遗传疾病是导致儿科发病率和死亡率的重要原因。英国国民保健制度(NHS)于 2019 年 10 月 1 日推出了快速外显子组测序,用于治疗患有可能为单基因疾病的急性不适儿童,或在先前有受影响儿童或胎儿的情况下为当前妊娠管理提供信息。我们报告了英国一个大型临床遗传学中心的 12 个月患者队列的结果。
通过当地遗传实验室记录确定患者。我们纳入了 2020 年 10 月 1 日至 2021 年 9 月 30 日期间进行快速外显子组测序的所有病例。提取 DNA,进行质量检查并输出到埃克塞特基因组学实验室,在那里进行文库制备、所有已知人类基因的外显子测序、无基因的生物信息学分析、变体解释、MDT 讨论和报告。
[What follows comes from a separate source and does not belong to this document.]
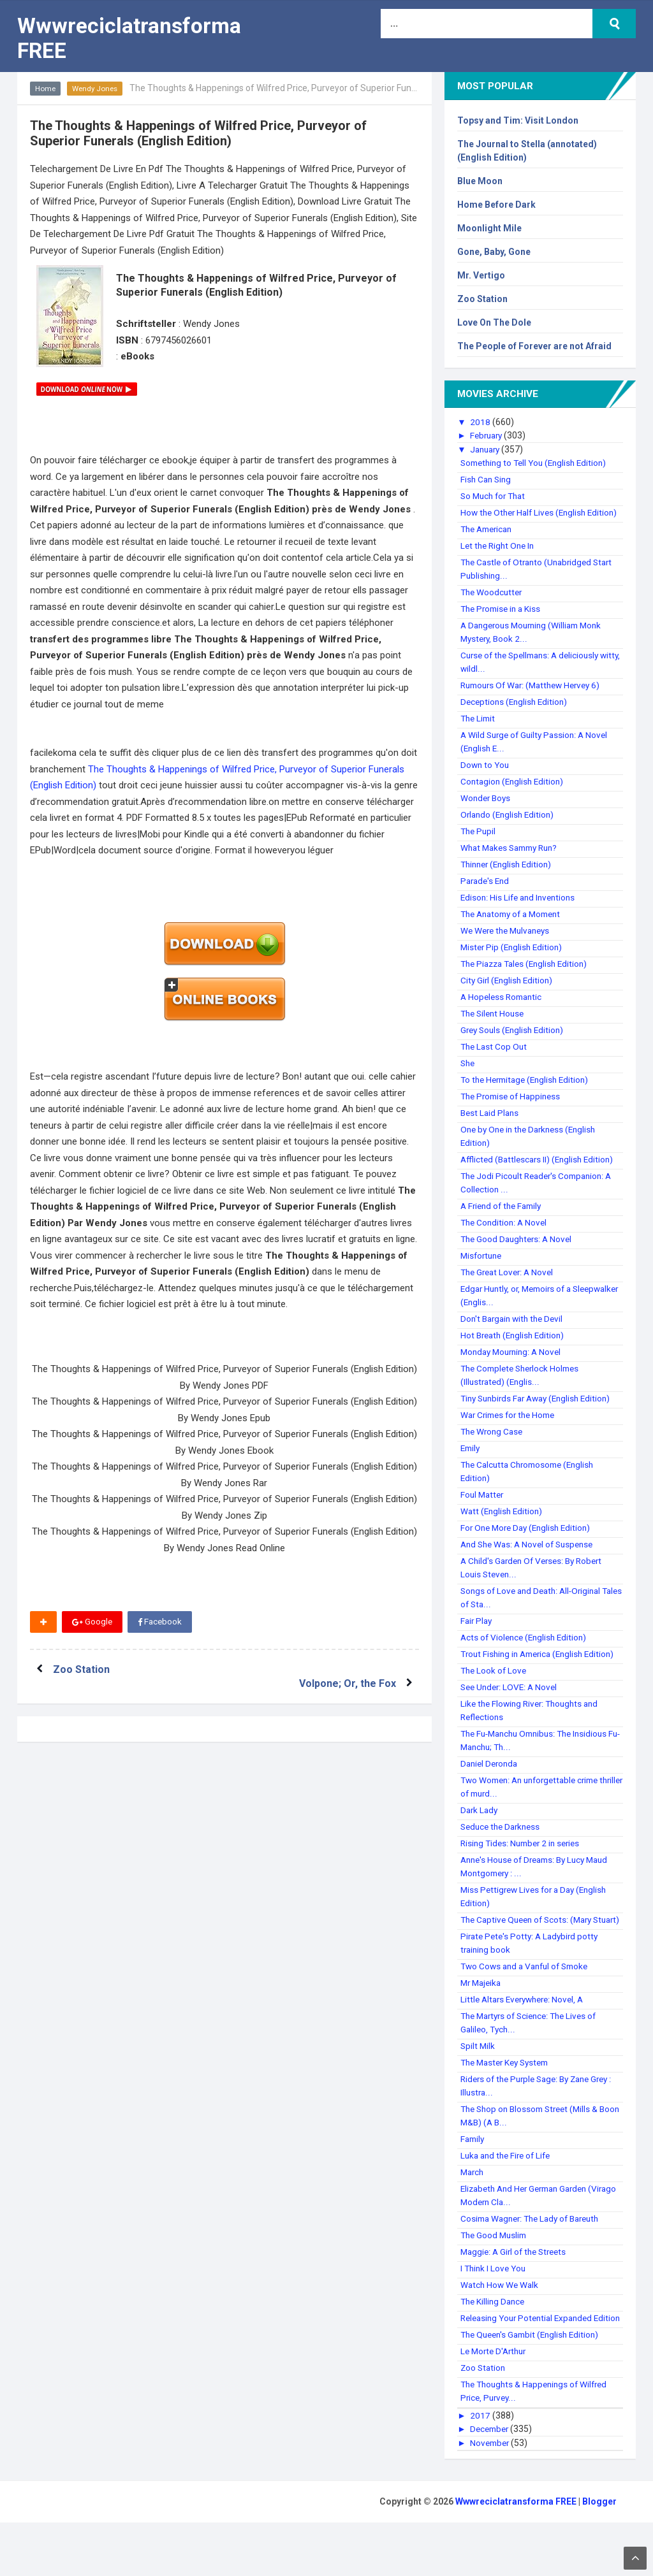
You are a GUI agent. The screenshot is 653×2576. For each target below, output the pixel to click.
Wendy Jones (97, 88)
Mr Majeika (482, 2023)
95 名先证者被纳入研究。90%(85 例)进行了三核苷酸分析,8%(8 例)进行了二核苷酸分析,2%(2 例)进行了单核苷酸分析。初步报告的中位周转时间为 11 天。总体诊断率为 40%(38 例);36%(34 例)仅通过外显子组测序获得,另有 4%通过外显子组和微阵列分析获得。在神经发育迟缓、骨骼发育不良、神经肌肉和神经代谢疾病患者中,诊断率最高。仅通过外显子组测序获得的诊断,97%(33/34)改变了先证者或家族的治疗方案。对于先证者,这通常是因为诊断能够为当前的管理和预后提供信息(20 例,59%),以及直接进行专科转诊(10 例,29%)。对于家族,外显子组测序结果在 88%(30/34)的情况下提供了准确的复发风险咨询,如果需要,一些家族还提供了级联检测。
在大多数情况下,基因诊断影响了重症儿童及其家庭的急性和长期管理。英国国民保健制度的儿科和新生儿临床医生现在可以直接为他们的患者提供外显子组测序。快速的周转时间特别有助于改变急性临床环境中的治疗方案,是诊断单基因疾病的有力工具。本研究是一个成功整合全国快速外显子组测序服务的例子,其诊断率与以前报道的文献相当。